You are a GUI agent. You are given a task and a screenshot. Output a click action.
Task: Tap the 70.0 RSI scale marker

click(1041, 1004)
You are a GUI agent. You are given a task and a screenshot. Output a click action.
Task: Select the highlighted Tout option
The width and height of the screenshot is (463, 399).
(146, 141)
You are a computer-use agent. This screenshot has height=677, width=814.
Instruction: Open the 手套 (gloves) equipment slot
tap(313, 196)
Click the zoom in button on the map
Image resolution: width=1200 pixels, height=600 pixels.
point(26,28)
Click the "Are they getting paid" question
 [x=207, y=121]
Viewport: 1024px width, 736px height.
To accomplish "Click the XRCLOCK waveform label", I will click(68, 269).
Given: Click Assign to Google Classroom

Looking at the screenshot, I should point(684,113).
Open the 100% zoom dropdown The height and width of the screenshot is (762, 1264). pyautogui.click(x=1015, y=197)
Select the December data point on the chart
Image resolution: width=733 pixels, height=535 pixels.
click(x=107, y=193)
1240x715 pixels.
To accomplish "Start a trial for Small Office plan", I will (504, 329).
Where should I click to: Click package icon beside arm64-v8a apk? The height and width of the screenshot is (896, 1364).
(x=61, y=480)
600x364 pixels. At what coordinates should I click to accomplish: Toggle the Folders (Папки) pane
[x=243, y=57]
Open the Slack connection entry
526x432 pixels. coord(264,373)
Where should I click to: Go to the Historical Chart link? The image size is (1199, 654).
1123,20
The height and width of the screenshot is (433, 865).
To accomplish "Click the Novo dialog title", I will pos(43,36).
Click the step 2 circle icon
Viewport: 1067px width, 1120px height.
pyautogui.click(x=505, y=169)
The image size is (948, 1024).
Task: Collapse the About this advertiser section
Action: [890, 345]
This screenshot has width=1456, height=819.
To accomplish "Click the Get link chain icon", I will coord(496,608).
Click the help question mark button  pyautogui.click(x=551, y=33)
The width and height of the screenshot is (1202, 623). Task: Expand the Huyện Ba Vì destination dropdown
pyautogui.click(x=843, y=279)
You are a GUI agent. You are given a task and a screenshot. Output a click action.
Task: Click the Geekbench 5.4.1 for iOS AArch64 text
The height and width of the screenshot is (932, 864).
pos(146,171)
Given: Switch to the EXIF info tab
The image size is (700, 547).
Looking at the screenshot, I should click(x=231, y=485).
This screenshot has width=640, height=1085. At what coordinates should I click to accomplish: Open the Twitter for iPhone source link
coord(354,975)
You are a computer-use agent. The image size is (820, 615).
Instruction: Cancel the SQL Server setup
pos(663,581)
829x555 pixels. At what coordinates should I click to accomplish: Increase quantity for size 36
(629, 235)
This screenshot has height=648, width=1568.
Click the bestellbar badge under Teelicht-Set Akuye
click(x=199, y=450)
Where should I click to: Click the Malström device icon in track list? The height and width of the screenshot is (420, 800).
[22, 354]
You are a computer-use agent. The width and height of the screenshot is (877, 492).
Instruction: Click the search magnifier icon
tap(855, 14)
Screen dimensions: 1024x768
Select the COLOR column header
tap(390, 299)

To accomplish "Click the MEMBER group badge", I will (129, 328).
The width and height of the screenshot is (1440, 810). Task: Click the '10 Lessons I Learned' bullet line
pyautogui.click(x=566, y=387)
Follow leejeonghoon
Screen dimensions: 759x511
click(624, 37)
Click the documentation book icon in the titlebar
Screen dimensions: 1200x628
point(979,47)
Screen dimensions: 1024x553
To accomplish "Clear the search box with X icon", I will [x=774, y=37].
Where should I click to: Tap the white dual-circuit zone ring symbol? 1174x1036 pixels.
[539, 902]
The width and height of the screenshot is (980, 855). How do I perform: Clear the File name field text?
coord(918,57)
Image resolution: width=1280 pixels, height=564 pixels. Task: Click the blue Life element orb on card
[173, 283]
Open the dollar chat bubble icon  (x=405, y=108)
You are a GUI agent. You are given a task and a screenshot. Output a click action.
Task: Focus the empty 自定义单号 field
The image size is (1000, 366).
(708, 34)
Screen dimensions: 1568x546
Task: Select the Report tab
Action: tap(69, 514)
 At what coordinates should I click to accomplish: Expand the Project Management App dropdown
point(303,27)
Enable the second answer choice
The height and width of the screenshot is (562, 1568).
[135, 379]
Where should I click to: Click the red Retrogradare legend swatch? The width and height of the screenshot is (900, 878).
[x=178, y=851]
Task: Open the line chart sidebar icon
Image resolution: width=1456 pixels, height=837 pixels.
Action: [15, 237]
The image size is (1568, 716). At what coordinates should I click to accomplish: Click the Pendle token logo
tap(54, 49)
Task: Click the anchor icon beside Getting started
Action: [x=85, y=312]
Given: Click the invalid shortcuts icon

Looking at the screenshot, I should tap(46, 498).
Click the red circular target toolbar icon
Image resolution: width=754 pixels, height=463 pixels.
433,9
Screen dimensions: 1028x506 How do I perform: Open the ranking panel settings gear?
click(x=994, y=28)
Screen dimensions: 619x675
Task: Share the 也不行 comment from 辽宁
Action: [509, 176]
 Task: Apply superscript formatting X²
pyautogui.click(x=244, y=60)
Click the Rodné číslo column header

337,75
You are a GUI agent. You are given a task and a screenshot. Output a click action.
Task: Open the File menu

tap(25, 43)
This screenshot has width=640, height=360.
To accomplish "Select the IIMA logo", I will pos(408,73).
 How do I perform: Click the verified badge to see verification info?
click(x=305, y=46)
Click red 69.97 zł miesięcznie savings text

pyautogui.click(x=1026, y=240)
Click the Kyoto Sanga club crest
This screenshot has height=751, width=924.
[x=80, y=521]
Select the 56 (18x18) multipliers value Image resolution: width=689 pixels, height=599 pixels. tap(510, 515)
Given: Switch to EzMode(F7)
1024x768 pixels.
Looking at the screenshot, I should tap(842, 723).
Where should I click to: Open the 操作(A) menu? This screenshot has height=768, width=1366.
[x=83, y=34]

REQUIRED ACTION >> What you return should be exactly the lines above, starting at the one with "Task: Select the highlighted Tout option" and ending at the one with "1240x715 pixels.", and nothing else.

SOLVED EXERCISE >>
Task: Select the highlighted Tout option
The width and height of the screenshot is (463, 399).
(146, 141)
You are a computer-use agent. This screenshot has height=677, width=814.
Instruction: Open the 手套 (gloves) equipment slot
tap(313, 196)
Click the zoom in button on the map
Image resolution: width=1200 pixels, height=600 pixels.
point(26,28)
Click the "Are they getting paid" question
 [x=207, y=121]
Viewport: 1024px width, 736px height.
To accomplish "Click the XRCLOCK waveform label", I will click(68, 269).
Given: Click Assign to Google Classroom

Looking at the screenshot, I should point(684,113).
Open the 100% zoom dropdown The height and width of the screenshot is (762, 1264). pyautogui.click(x=1015, y=197)
Select the December data point on the chart
Image resolution: width=733 pixels, height=535 pixels.
click(x=107, y=193)
1240x715 pixels.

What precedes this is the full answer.